Les actions militaires des États-Unis et d’Israël contre l’Iran et les représailles des forces iraniennes ont entraîné une forte volatilité sur les marchés financiers mondiaux. Les prix de l’énergie ont fortement augmenté, les actions ont chuté et, dans le même temps, les prix de l’or et de l’argent ont augmenté.
Le comportement de Bitcoin dresse un tableau assez contradictoire : si au début de l'attaque de missile du 28 février, BTC a rapidement perdu 3 000 $ de prix, le soir du 2 mars, le cours a récupéré de 4 500 $ à 69 850 $ presque en une bougie (données de CoinGecko).
Certains traders restent optimistes quant au potentiel de reprise du Bitcoin. Par exemple, le trader Michael van de Poppe s'attend à une hausse entre 75 000 et 80 000 $, surtout si la moyenne mobile sur 21 jours est cassée.
Darkfrost prévient que si la situation géopolitique se détériore, une baisse plus importante du prix du Bitcoin de 60 à 70 % est possible.

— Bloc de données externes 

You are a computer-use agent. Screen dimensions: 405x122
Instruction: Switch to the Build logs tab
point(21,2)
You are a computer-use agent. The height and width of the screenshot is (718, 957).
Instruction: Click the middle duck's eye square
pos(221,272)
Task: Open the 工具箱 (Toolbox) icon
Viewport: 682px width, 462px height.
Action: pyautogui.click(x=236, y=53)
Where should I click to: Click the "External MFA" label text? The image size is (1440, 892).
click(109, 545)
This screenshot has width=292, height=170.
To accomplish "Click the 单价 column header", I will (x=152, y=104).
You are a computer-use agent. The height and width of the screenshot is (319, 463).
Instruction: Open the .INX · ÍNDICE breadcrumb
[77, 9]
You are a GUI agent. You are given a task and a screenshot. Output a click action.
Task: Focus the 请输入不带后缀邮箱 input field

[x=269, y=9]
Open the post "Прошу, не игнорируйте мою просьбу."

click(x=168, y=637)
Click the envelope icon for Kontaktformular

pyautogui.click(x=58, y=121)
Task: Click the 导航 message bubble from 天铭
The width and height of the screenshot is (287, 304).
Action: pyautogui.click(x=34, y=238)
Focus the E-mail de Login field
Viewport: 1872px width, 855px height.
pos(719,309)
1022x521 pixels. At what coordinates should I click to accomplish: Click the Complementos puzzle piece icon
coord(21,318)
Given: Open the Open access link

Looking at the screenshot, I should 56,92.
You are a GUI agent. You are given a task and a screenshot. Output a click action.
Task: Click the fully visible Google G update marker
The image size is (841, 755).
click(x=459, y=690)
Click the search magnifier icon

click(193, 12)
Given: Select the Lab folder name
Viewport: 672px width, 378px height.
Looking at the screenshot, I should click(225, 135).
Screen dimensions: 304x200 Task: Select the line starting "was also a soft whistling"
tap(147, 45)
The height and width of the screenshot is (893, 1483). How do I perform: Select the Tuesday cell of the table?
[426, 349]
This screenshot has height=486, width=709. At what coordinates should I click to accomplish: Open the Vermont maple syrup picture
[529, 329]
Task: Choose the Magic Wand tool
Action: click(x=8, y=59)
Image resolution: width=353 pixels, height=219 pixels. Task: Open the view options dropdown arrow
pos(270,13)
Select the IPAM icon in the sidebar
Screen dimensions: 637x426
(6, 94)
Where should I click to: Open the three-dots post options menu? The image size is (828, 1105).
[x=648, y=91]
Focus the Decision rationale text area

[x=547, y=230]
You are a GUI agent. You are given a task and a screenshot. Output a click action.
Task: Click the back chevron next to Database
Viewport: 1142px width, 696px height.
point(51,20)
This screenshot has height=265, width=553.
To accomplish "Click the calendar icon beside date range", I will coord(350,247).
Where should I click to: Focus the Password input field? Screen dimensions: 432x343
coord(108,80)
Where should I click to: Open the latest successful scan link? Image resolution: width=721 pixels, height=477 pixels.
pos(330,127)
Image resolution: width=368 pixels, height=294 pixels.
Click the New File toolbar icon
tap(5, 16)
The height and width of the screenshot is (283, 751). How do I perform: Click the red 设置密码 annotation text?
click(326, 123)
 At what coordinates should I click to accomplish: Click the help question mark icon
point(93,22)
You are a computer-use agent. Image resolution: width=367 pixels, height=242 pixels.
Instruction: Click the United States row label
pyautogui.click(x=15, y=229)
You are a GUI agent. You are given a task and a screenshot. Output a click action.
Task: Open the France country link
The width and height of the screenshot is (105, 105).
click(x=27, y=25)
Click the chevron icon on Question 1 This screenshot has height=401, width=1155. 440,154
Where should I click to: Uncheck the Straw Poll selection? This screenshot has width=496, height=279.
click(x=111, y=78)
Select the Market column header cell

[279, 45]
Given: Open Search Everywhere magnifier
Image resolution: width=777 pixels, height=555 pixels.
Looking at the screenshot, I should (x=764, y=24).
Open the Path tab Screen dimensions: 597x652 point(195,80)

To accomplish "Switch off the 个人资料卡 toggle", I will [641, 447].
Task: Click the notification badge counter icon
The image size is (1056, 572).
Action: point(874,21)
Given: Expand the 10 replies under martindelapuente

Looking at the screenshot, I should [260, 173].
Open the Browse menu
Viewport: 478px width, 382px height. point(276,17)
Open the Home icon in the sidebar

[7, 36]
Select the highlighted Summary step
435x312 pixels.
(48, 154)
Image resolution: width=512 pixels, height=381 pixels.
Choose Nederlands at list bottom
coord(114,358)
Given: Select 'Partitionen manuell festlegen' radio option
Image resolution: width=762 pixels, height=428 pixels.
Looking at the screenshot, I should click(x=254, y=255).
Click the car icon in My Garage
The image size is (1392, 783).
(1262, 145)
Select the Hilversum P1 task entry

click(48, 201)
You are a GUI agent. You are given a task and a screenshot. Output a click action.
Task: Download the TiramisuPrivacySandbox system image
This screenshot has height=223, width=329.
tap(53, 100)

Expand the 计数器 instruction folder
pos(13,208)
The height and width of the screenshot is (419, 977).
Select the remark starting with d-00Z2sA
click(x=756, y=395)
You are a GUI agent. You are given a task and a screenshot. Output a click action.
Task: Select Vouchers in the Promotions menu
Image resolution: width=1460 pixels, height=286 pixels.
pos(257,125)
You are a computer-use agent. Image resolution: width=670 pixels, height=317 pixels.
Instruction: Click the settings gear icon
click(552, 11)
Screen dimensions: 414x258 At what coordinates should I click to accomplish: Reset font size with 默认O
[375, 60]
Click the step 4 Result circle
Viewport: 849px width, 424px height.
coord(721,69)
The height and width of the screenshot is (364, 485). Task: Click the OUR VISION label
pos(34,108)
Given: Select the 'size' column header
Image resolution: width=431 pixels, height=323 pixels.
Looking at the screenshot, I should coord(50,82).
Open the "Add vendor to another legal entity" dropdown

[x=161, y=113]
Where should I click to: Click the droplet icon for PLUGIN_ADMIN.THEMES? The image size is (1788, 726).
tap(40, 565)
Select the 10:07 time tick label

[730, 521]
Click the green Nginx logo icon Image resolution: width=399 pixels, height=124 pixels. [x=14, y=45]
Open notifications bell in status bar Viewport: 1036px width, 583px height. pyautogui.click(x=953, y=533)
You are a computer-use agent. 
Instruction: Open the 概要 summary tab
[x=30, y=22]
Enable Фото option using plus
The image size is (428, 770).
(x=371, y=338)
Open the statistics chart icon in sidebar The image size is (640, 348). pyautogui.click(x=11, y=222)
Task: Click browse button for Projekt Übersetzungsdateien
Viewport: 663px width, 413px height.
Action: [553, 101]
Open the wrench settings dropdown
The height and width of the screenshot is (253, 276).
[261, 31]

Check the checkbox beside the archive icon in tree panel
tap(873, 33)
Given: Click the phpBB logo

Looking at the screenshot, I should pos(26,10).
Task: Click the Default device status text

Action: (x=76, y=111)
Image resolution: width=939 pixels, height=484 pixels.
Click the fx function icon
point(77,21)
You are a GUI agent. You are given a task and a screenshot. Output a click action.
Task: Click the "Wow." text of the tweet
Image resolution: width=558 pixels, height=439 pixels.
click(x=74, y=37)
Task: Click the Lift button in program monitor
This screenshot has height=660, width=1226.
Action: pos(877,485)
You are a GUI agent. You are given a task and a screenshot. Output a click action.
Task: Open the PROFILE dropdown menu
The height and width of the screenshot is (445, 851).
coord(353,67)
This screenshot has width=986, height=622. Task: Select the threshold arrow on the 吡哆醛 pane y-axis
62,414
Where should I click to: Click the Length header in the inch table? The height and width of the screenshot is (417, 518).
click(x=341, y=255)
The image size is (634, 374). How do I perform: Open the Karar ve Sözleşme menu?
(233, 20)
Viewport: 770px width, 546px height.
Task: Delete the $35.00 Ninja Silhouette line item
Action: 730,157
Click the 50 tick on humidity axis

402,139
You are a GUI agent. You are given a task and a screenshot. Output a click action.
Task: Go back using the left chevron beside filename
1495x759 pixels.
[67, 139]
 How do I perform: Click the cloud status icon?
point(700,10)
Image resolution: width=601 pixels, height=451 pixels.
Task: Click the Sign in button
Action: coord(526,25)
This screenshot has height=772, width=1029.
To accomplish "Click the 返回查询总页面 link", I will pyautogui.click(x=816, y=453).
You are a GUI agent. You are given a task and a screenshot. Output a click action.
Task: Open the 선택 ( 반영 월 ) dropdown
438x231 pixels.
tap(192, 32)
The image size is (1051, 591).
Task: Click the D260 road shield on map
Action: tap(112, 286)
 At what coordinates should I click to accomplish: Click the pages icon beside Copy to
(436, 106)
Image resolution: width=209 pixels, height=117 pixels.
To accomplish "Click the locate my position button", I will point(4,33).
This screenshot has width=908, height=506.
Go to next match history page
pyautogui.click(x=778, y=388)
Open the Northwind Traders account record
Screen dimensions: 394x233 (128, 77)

La dynamique des prix du Bitcoin dépendra également des conditions macroéconomiques. Si l’inflation reste élevée et que les banques centrales réduisent les taux d’intérêt, Bitcoin et les pièces alternatives bénéficieront d’un avantage. Cependant, un renforcement du dollar américain ou la fin des conflits pourraient exercer une pression sur les prix.
Toutefois, les investisseurs doivent rester prudents compte tenu de l’incertitude qui règne dans le monde entier. La diversification entre les classes d’actifs et la concentration sur les niveaux techniques clés peuvent contribuer à atténuer les risques.